─── Material supplied ───
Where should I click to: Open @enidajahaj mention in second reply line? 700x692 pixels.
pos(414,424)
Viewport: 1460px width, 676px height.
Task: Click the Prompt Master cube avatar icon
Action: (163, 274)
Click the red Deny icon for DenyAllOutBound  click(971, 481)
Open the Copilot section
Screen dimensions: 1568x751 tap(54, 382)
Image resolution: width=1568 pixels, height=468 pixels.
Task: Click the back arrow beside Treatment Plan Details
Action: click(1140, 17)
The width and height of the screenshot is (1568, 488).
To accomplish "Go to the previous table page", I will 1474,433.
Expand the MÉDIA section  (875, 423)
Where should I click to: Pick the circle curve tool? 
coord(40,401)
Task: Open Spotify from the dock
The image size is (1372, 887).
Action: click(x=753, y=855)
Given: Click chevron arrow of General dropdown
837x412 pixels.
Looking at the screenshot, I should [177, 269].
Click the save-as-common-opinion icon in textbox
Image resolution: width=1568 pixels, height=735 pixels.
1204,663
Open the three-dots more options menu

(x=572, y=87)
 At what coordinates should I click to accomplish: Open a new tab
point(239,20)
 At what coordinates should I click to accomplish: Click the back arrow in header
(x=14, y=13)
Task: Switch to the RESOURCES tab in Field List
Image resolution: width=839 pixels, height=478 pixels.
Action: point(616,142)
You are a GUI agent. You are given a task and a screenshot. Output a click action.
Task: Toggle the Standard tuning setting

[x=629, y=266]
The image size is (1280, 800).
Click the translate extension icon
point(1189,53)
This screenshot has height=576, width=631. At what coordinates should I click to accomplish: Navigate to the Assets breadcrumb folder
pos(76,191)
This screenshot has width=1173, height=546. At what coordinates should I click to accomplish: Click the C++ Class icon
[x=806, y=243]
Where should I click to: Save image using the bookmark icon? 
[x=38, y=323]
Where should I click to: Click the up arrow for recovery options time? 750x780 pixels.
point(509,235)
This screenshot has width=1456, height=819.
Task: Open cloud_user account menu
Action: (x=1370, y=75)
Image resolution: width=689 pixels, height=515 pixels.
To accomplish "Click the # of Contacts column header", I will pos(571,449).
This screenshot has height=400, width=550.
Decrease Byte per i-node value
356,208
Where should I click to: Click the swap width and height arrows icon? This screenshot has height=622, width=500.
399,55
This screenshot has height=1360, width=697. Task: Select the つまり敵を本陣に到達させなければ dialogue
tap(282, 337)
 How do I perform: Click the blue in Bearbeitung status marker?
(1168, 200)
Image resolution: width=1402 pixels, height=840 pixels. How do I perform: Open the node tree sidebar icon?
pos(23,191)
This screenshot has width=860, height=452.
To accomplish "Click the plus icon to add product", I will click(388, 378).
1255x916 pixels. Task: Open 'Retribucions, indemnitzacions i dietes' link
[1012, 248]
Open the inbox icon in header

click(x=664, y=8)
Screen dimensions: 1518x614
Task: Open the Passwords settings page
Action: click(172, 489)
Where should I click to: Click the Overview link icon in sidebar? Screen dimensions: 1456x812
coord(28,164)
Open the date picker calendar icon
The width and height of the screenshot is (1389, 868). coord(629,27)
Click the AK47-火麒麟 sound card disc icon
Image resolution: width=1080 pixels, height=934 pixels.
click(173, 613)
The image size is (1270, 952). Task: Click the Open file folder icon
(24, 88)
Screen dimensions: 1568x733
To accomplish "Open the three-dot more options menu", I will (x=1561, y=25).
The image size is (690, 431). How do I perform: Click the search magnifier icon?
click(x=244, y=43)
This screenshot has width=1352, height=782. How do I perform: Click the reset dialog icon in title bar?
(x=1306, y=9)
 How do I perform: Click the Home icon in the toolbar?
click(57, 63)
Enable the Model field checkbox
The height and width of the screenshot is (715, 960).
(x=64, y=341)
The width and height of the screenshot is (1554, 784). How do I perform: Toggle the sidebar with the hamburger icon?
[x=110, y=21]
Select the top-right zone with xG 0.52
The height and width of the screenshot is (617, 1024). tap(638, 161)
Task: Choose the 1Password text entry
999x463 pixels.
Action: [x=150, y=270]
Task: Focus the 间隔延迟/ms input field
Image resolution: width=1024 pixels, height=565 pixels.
───
■ Task requirements:
Can you output all of the entries above verbatim, with nothing changed?

■ Solution to this exercise:
Where should I click to: Open @enidajahaj mention in second reply line? 700x692 pixels.
pos(414,424)
Viewport: 1460px width, 676px height.
Task: Click the Prompt Master cube avatar icon
Action: (163, 274)
Click the red Deny icon for DenyAllOutBound  click(971, 481)
Open the Copilot section
Screen dimensions: 1568x751 tap(54, 382)
Image resolution: width=1568 pixels, height=468 pixels.
Task: Click the back arrow beside Treatment Plan Details
Action: click(1140, 17)
The width and height of the screenshot is (1568, 488).
To accomplish "Go to the previous table page", I will 1474,433.
Expand the MÉDIA section  (875, 423)
Where should I click to: Pick the circle curve tool? 
coord(40,401)
Task: Open Spotify from the dock
The image size is (1372, 887).
Action: click(x=753, y=855)
Given: Click chevron arrow of General dropdown
837x412 pixels.
Looking at the screenshot, I should [177, 269].
Click the save-as-common-opinion icon in textbox
Image resolution: width=1568 pixels, height=735 pixels.
1204,663
Open the three-dots more options menu

(x=572, y=87)
 At what coordinates should I click to accomplish: Open a new tab
point(239,20)
 At what coordinates should I click to accomplish: Click the back arrow in header
(x=14, y=13)
Task: Switch to the RESOURCES tab in Field List
Image resolution: width=839 pixels, height=478 pixels.
Action: point(616,142)
You are a GUI agent. You are given a task and a screenshot. Output a click action.
Task: Toggle the Standard tuning setting

[x=629, y=266]
The image size is (1280, 800).
Click the translate extension icon
point(1189,53)
This screenshot has height=576, width=631. At what coordinates should I click to accomplish: Navigate to the Assets breadcrumb folder
pos(76,191)
This screenshot has width=1173, height=546. At what coordinates should I click to accomplish: Click the C++ Class icon
[x=806, y=243]
Where should I click to: Save image using the bookmark icon? 
[x=38, y=323]
Where should I click to: Click the up arrow for recovery options time? 750x780 pixels.
point(509,235)
This screenshot has width=1456, height=819.
Task: Open cloud_user account menu
Action: (x=1370, y=75)
Image resolution: width=689 pixels, height=515 pixels.
To accomplish "Click the # of Contacts column header", I will pos(571,449).
This screenshot has height=400, width=550.
Decrease Byte per i-node value
356,208
Where should I click to: Click the swap width and height arrows icon? This screenshot has height=622, width=500.
399,55
This screenshot has height=1360, width=697. Task: Select the つまり敵を本陣に到達させなければ dialogue
tap(282, 337)
 How do I perform: Click the blue in Bearbeitung status marker?
(1168, 200)
Image resolution: width=1402 pixels, height=840 pixels. How do I perform: Open the node tree sidebar icon?
pos(23,191)
This screenshot has width=860, height=452.
To accomplish "Click the plus icon to add product", I will click(388, 378).
1255x916 pixels. Task: Open 'Retribucions, indemnitzacions i dietes' link
[1012, 248]
Open the inbox icon in header

click(x=664, y=8)
Screen dimensions: 1518x614
Task: Open the Passwords settings page
Action: click(172, 489)
Where should I click to: Click the Overview link icon in sidebar? Screen dimensions: 1456x812
coord(28,164)
Open the date picker calendar icon
The width and height of the screenshot is (1389, 868). coord(629,27)
Click the AK47-火麒麟 sound card disc icon
Image resolution: width=1080 pixels, height=934 pixels.
click(173, 613)
The image size is (1270, 952). Task: Click the Open file folder icon
(24, 88)
Screen dimensions: 1568x733
To accomplish "Open the three-dot more options menu", I will (x=1561, y=25).
The image size is (690, 431). How do I perform: Click the search magnifier icon?
click(x=244, y=43)
This screenshot has width=1352, height=782. How do I perform: Click the reset dialog icon in title bar?
(x=1306, y=9)
 How do I perform: Click the Home icon in the toolbar?
click(57, 63)
Enable the Model field checkbox
The height and width of the screenshot is (715, 960).
(x=64, y=341)
The width and height of the screenshot is (1554, 784). How do I perform: Toggle the sidebar with the hamburger icon?
[x=110, y=21]
Select the top-right zone with xG 0.52
The height and width of the screenshot is (617, 1024). tap(638, 161)
Task: Choose the 1Password text entry
999x463 pixels.
Action: [x=150, y=270]
Task: Focus the 间隔延迟/ms input field
Image resolution: width=1024 pixels, height=565 pixels.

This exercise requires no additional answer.